In the records below, copy the stretch from the line with "Click the Add (Stereo) button" through the line with "The width and height of the screenshot is (1400, 844).", putting "icon" wherever "button" appears and leaving everything else unchanged.

◆ EXERCISE MATERIALS
* start *

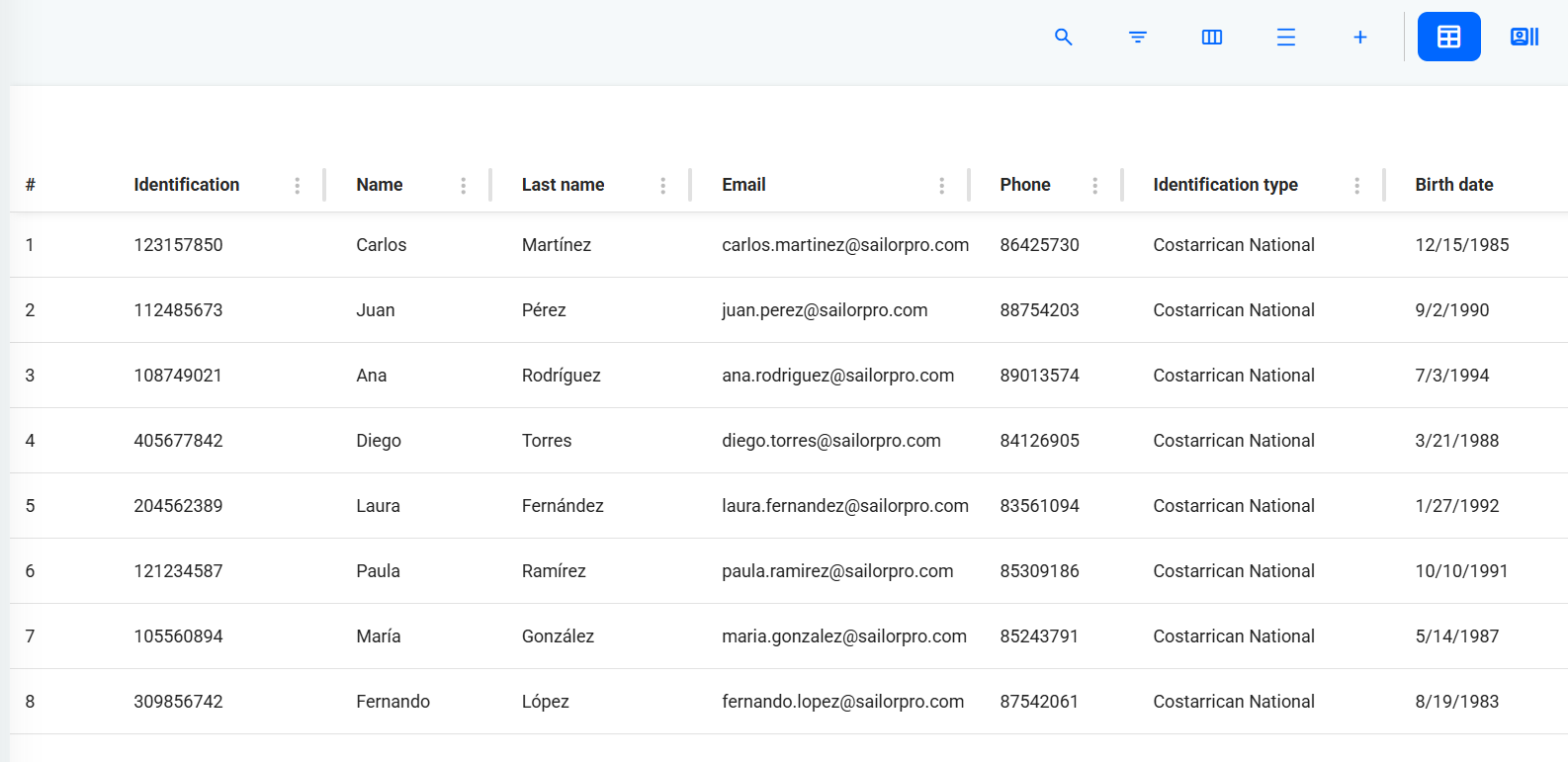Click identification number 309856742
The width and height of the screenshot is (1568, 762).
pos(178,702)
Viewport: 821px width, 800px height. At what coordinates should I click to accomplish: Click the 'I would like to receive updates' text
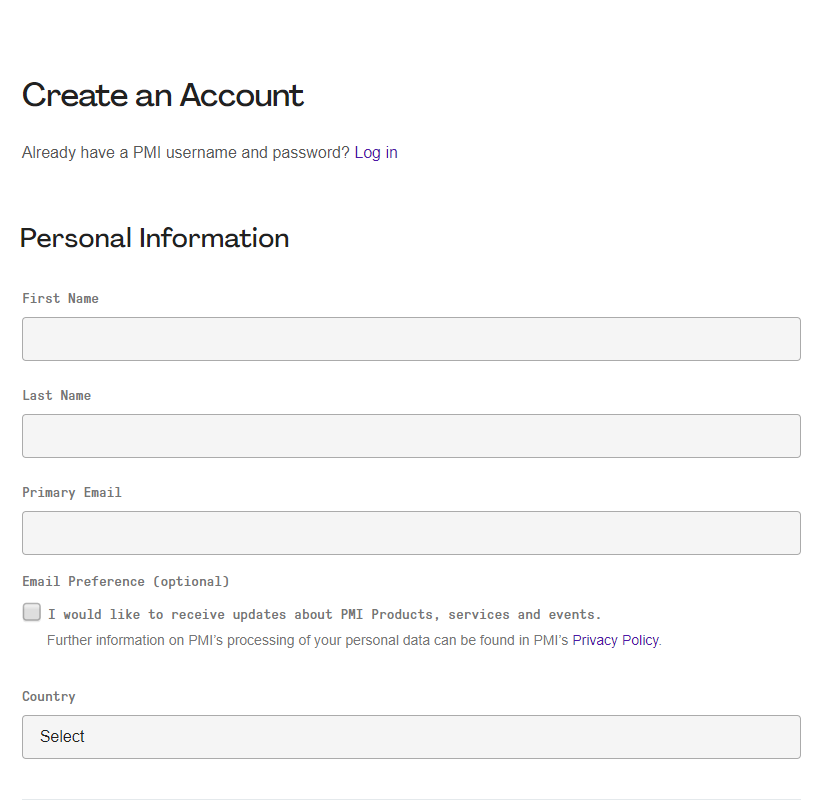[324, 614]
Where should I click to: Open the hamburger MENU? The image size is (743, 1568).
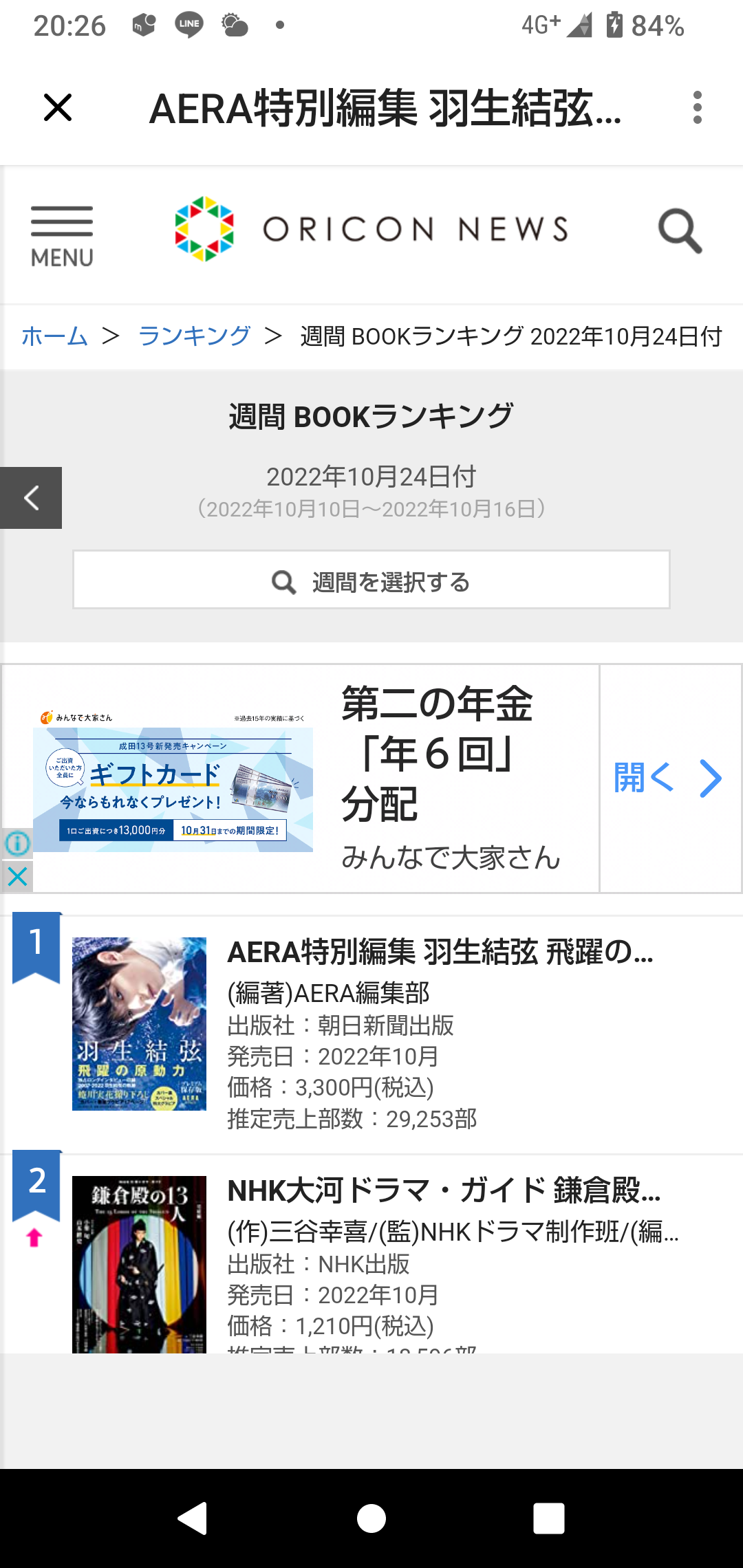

* end *
* start *

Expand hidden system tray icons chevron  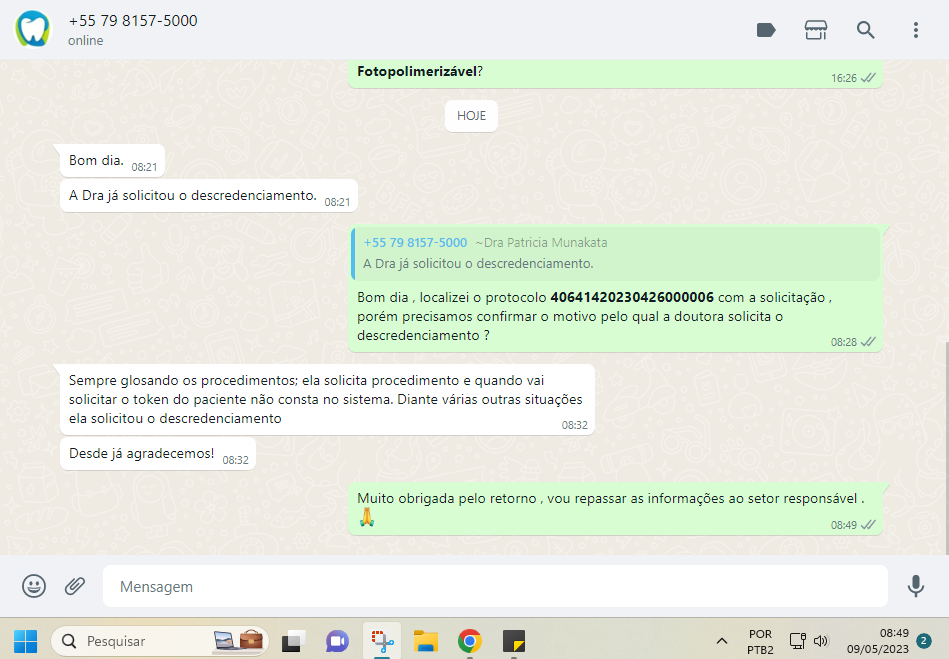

* end *
* start *

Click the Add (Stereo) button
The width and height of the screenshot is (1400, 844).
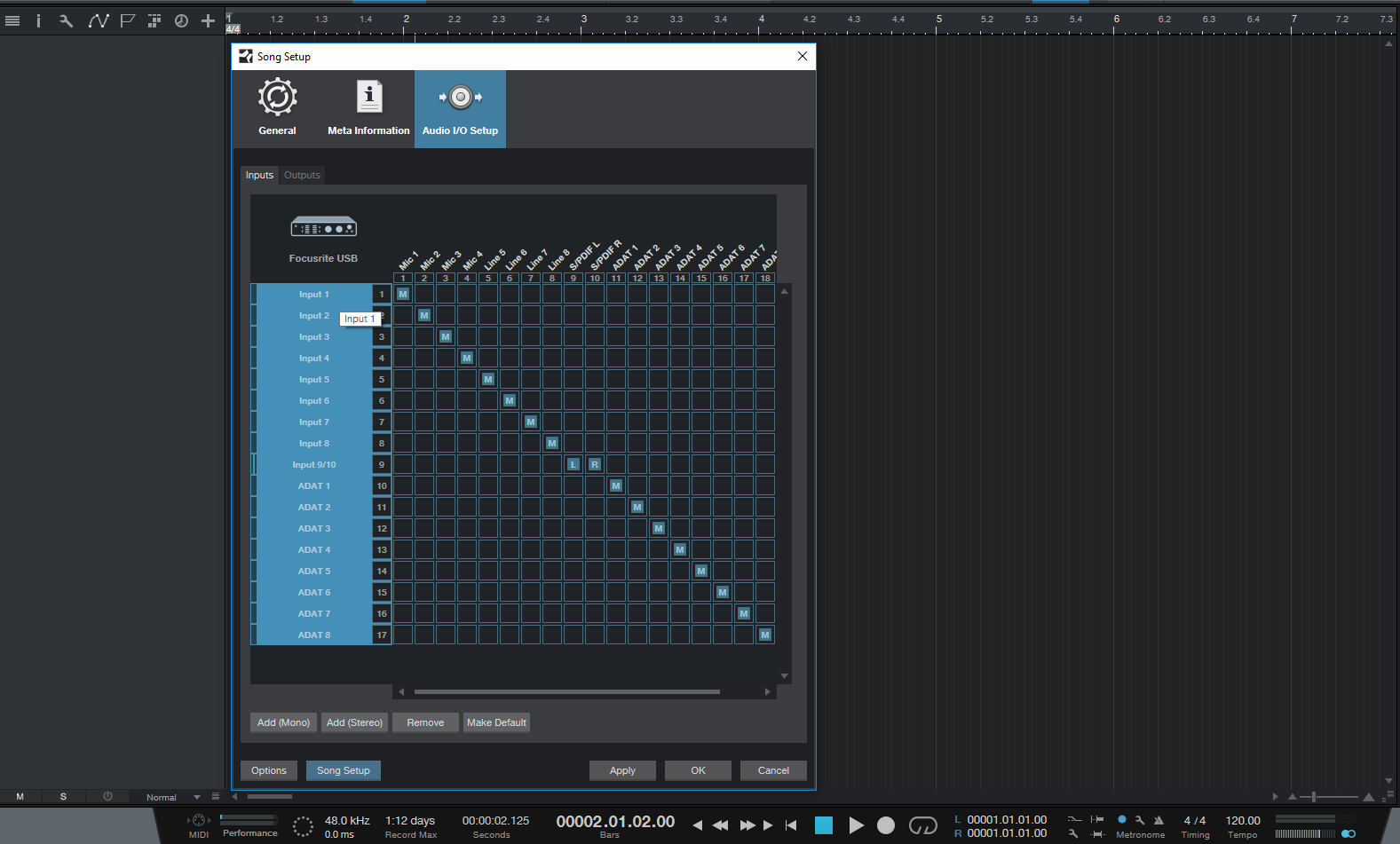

* end *

◆ SOLVED EXERCISE
Click the Add (Stereo) icon
The width and height of the screenshot is (1400, 844).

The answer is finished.